### The task
Only the lines below from the one containing "Task: Save the" to the one containing "This screenshot has height=370, width=476." should be repeated, both included and unchanged.

##############################

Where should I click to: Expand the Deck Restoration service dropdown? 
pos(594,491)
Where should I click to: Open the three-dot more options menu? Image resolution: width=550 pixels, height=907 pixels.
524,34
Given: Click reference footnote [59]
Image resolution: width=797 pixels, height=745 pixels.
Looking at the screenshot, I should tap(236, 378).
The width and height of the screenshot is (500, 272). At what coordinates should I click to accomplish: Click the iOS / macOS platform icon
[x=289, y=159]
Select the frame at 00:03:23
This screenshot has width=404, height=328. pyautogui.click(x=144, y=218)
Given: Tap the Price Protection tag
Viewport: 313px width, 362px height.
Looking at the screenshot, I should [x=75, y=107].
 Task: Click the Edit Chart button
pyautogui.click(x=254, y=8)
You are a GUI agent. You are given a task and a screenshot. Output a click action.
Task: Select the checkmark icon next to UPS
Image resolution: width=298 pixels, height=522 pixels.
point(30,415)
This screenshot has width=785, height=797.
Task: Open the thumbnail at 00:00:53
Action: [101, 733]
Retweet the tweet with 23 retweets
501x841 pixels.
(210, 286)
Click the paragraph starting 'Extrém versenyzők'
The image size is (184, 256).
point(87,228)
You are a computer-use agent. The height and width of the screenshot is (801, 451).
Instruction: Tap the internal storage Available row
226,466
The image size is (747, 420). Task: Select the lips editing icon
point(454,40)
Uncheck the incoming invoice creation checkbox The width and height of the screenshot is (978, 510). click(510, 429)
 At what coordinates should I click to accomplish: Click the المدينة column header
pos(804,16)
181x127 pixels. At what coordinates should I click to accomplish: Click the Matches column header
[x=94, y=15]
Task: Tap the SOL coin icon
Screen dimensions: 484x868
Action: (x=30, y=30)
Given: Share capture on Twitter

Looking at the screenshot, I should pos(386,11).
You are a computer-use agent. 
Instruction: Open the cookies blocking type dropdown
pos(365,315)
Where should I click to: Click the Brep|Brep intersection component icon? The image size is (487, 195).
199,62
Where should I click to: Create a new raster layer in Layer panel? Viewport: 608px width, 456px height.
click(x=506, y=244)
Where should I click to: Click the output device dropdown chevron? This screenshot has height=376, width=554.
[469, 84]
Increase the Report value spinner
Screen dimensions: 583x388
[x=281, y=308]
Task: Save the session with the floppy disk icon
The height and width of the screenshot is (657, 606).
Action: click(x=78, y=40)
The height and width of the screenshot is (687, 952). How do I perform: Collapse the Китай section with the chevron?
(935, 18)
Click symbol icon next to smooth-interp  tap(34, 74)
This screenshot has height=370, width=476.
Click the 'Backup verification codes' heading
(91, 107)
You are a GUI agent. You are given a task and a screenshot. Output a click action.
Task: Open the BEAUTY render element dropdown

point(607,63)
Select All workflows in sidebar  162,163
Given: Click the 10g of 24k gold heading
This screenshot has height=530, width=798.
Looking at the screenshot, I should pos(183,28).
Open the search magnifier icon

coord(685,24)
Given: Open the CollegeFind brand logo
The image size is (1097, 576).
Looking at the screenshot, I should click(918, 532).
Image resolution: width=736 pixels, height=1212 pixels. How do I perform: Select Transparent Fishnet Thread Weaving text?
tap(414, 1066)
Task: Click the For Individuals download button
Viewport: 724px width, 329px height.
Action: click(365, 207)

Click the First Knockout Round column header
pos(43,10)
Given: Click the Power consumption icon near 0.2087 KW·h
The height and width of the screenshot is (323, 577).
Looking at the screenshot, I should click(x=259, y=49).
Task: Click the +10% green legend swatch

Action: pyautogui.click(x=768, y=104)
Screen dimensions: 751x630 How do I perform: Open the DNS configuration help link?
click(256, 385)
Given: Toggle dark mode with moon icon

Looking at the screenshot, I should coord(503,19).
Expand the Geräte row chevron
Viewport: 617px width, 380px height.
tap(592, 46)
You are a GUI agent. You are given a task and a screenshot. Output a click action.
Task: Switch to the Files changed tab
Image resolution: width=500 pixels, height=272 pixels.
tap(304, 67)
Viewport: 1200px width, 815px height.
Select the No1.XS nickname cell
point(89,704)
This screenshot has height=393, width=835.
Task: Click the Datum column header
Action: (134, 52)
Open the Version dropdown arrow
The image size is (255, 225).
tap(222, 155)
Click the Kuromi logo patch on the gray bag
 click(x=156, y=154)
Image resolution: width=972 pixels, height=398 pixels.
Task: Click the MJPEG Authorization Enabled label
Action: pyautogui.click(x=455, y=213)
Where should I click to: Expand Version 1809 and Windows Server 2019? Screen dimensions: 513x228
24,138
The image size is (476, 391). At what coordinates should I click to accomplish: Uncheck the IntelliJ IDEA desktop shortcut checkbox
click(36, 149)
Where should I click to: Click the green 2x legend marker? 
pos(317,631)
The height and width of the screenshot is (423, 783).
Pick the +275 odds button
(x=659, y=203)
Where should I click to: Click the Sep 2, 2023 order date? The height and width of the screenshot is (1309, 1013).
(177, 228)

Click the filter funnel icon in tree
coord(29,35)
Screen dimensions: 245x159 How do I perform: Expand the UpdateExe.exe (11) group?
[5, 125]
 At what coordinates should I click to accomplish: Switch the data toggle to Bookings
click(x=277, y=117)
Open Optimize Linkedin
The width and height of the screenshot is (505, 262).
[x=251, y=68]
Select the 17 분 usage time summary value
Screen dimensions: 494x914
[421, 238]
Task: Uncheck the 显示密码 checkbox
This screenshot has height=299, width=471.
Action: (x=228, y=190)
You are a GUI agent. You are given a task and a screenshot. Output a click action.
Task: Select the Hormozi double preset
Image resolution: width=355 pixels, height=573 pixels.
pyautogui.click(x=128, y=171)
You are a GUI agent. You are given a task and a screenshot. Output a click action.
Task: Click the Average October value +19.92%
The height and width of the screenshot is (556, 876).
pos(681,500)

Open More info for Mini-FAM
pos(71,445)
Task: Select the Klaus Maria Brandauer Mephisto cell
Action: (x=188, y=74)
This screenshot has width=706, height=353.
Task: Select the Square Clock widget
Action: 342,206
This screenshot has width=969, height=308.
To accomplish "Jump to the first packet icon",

##############################

### Solution for this exercise
Task: Save the session with the floppy disk icon
The height and width of the screenshot is (657, 606).
Action: click(x=78, y=40)
The height and width of the screenshot is (687, 952). How do I perform: Collapse the Китай section with the chevron?
(935, 18)
Click symbol icon next to smooth-interp  tap(34, 74)
This screenshot has height=370, width=476.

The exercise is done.